What you need to do:
Copy the entries verbatim, starting at the line that contains "Identify the location" and ending after the line that contains "(1278, 368).", and omit the pictures from your copy.

Extracted records:

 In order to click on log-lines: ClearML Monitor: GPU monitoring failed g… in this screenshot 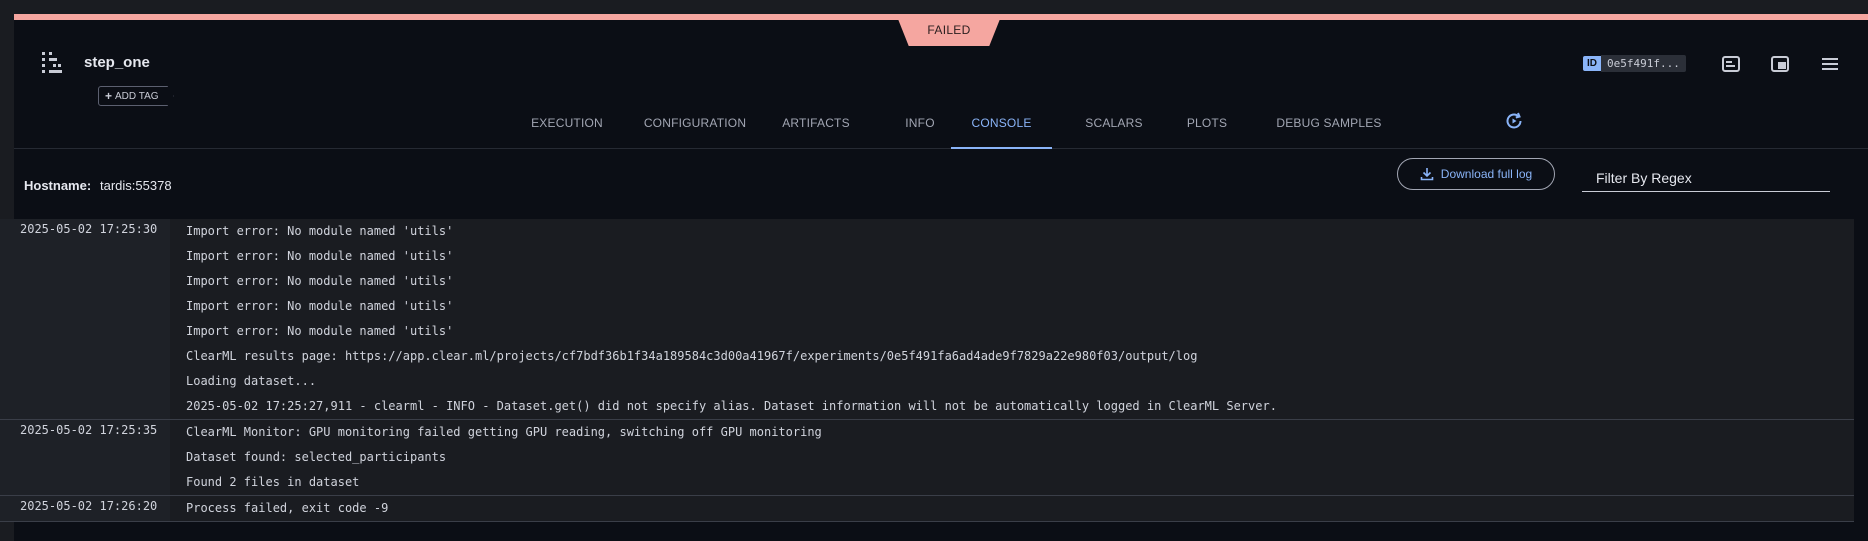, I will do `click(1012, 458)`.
---
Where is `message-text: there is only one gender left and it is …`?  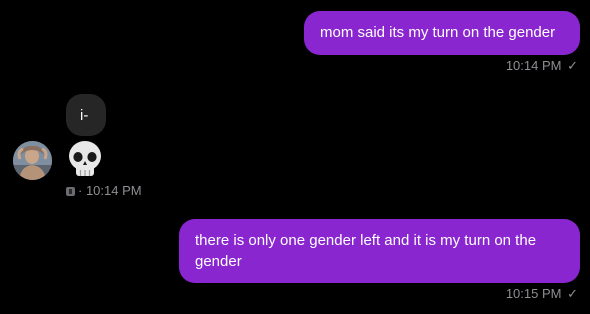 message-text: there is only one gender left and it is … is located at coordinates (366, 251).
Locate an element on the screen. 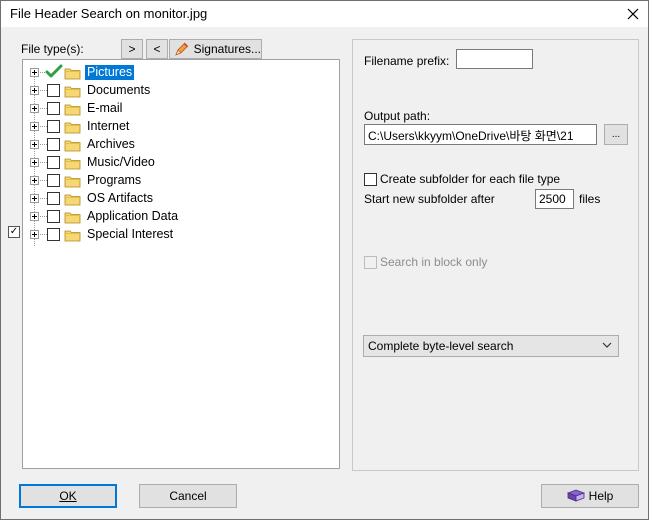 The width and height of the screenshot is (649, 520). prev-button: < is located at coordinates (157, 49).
---
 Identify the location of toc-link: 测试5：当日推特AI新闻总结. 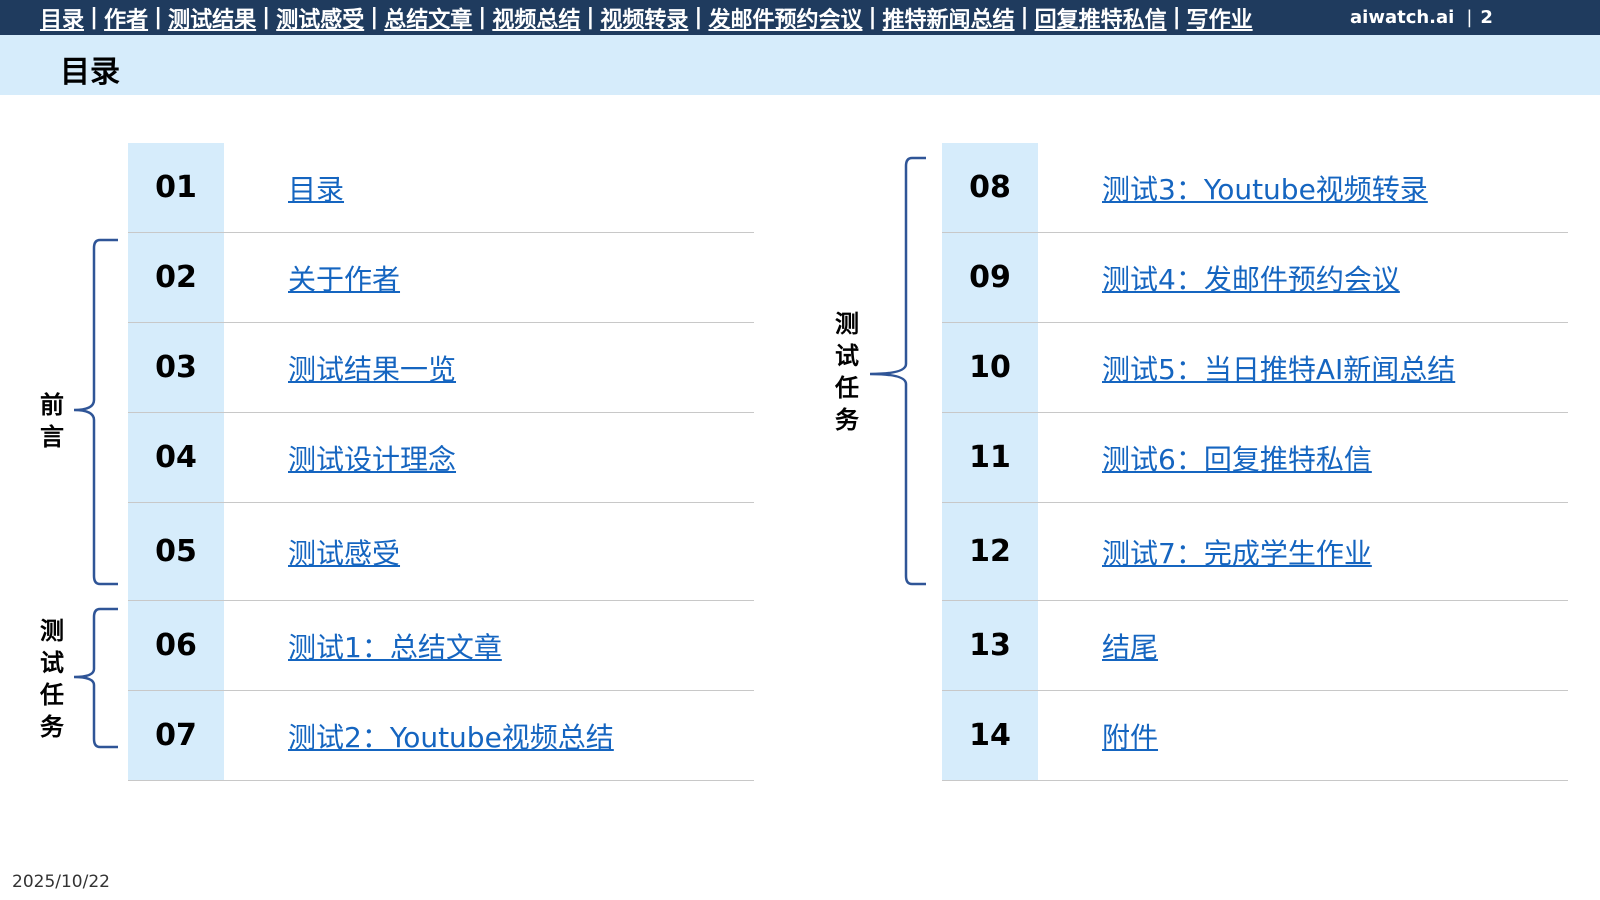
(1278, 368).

Solution to the problem:
 Identify the location of toc-link: 测试5：当日推特AI新闻总结. 
(1278, 368).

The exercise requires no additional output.